JET ROI: Seven JETs, Seven Stories

Andrew R. McCarthy (Akita-ken, 2005-08) is a law student at The Ohio State University Moritz College of Law focusing on international trade, business, and tax.  He currently runs the blog JETs with J.D.s, an information source for current JET alumni law students and prospective law students for career paths and approaches within the current legal market.  For those considering law school and trying to comprehend the costs and the risks of such an endeavor, he also recommends The Law School Tuition Bubble.

Perhaps it’s the fact that the influence one JET participant has in one town is difficult to quantify.  Perhaps it’s the lack of a clearly defined job description.  Perhaps it’s simply that the “soft hands” approach  a Board of Education must take to the internationalization and exchange portion of JET makes it impractical for that same employer to critique and provide feedback on the English education portion.  Regardless of the reason, it is incredibly easy and natural to belittle the JET Programme for what appears to be, on paper, a lackluster development of English ability in Japanese schools since 1987.

It’s particularly easy for the CIRs, SEAs, and ALTs themselves to do the belittling.  When I had a Japanese English teacher delegate me as human tape recorder, it was easy to lament that “I had no impact.”  When I found myself singing Head, Shoulders, Knees, and Toes in front of a bunch of over-enthused six-year olds, I certainly questioned whether my college education was worth it.   At some of the more difficult moments of my JET tenure, I remember thinking that no matter what I did, I wouldn’t be remembered.  I’d be just another foreign dude who arrived in town, hung out for a few years, and abruptly left as summer once again turned to autumn.  I figured I would just disappear into the fog of my townsfolks’ minds, nothing more than an occasional afterthought for locals between glasses of winter shochu.

Those doubts have not come to fruition.  What’s more, there was plenty of evidence, even while I was still in Japan, that they would not.
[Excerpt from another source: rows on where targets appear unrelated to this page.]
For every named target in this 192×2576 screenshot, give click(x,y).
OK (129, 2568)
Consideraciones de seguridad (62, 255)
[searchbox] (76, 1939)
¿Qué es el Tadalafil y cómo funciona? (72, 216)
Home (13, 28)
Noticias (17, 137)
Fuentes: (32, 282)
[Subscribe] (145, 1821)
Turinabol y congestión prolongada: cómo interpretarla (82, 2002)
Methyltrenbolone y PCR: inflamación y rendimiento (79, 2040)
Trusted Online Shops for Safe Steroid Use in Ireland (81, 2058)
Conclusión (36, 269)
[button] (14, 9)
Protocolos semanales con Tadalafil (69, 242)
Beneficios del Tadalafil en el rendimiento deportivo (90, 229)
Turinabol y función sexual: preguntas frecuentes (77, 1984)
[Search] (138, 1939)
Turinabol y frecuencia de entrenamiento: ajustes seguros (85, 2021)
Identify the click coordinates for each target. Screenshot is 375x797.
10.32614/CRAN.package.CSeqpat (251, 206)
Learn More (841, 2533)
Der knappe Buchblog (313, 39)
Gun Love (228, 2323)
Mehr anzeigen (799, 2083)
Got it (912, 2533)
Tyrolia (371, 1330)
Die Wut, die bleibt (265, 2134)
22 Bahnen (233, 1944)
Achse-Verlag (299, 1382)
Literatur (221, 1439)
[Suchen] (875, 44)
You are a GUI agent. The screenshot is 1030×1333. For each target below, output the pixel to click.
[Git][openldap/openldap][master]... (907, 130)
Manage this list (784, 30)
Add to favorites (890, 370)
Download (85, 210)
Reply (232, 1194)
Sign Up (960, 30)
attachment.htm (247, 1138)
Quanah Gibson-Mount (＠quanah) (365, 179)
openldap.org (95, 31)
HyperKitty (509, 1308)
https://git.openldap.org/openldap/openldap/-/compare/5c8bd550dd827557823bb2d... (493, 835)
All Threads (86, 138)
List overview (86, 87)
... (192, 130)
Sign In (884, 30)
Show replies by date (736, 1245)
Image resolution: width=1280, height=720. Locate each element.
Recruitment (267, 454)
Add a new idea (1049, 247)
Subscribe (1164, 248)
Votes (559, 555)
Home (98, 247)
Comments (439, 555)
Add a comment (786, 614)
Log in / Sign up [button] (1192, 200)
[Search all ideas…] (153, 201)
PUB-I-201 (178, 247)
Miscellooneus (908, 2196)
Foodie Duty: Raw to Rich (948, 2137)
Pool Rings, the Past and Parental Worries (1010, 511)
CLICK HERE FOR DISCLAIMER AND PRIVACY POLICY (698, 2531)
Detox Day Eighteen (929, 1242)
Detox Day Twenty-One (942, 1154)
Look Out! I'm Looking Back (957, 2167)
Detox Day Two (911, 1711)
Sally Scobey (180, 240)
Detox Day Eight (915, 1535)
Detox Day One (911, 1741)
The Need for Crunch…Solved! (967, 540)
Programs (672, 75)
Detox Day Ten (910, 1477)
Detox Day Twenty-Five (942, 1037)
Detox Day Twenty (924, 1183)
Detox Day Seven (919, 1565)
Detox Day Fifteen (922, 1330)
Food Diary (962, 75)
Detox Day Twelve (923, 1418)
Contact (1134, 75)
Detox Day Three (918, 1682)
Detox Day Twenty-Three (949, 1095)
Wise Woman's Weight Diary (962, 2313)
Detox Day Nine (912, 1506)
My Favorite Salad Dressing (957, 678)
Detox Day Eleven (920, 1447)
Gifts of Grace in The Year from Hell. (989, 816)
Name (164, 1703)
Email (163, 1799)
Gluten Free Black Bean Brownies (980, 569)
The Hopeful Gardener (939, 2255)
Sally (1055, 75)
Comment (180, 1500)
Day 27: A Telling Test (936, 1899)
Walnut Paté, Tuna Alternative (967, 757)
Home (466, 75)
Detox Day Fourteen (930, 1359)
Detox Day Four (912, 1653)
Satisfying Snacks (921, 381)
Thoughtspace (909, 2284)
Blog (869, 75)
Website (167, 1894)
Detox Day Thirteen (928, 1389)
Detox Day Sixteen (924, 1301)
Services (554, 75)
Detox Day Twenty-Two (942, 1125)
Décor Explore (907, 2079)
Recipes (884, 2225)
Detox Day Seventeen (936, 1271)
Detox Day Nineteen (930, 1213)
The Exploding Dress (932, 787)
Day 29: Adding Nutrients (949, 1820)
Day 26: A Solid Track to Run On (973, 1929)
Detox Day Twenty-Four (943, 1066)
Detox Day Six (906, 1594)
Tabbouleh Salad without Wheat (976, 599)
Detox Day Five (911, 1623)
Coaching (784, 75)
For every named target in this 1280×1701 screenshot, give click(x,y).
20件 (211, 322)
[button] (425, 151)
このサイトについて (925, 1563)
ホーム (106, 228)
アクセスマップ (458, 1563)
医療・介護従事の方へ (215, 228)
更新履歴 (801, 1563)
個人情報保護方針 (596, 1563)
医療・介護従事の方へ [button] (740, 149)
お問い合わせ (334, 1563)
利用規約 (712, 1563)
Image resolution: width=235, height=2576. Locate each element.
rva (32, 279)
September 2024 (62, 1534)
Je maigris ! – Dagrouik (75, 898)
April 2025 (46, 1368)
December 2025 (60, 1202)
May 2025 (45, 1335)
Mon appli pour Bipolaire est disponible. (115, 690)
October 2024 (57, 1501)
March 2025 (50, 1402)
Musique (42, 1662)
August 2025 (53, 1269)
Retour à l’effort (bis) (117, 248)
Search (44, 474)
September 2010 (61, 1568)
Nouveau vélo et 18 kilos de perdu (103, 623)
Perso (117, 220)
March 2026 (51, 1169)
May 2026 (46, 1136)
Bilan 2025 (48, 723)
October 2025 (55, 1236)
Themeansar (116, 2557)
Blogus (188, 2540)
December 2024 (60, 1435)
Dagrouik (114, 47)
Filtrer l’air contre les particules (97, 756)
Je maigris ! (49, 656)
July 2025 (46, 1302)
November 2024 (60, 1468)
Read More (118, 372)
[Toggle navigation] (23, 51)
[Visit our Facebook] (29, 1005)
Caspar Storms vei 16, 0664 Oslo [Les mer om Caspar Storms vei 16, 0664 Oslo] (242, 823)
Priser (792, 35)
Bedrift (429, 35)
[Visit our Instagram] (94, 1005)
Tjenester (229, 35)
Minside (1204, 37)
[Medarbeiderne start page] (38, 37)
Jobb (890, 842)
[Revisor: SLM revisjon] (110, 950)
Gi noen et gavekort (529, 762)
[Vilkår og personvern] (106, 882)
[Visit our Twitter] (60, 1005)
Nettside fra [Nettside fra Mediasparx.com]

I was the seventh ALT to live in my town.  I didn’t know that when I arrived, but over the course of my time there, I came to know that fact.  I learned this not just from the stories I heard from my neighbors, but because even after being gone for so many years, most of them traveled back for a visit.  During my three years there, I met all of my predecessors, except two.  And many, if not all, have gone on from JET to do great things—some Japan-related, some not.

First there was Mike.  He only stayed for one year, back in the ‘90s, but still maintains contact with the locals he met in Japan.  From what I understand, he took his JET experience home, and is now a school teacher in Alaska.

Then came Matt, from Georgia.  After his JET years, he went into the military and served at Yokota Air Base.  He fell in love with a Japanese native, married, and named his first child after a dear friend from town.

Then Charles, from the U.K.  His post-JET life is not well known to me, but he is still remembered in town for showing up to teach kindergarten in a three-piece suit.

Fourth was Simon, from New Zealand.  He not only married a Japanese native, but had his wedding in the town.  He currently lives in Tokyo as systems engineer, providing his services to a Japanese company.

Fifth was Geoff.  He took his international experience gained from JET and is currently a lawyer with a background in human rights, and spent a summer at the Hague working on the International Criminal Tribunal for the former Yugoslavia.

My predecessor was Walker.  With a background in the arts, the locals still remember him for his snow sculptures around town.

Perhaps when each of these ALTs boarded their flight home, they too thought they had no impact.  They may have even thought that their JET background would get them nowhere.  But, during my time there, I met many of their former students, now adults, who could still remember who their ALTs were and what they meant to them.

I, too, had my doubts.

But then came the emails, the New Year’s cards, and the birthday gifts in the mail.  And, one day, over a year after I had come home, I logged onto my email account to see a message from a former student.  She had tracked down my email address, was taking a year to study in the U.S., and was excited enough to let me know.

These are all things you can’t quantify in aptitude tests or evaluations, but the JET Programme’s involvement in that small logging town produced educators, engineers, families, lawyers, close relationships, and inspiration.  It broadened the horizons and aspirations of not only the participants, but also the locals.

At the end of the day, perhaps the JET Progamme is simply guilty of trying to accomplish too much, and maybe the experience of the ALTs in my town is unique in the grand scheme of things. But JET is, and will always be, what its participants make of it.  While that leaves the door open to abuse by participants who would prefer to do nothing, it equally opens the door for its participants to do a lot of good.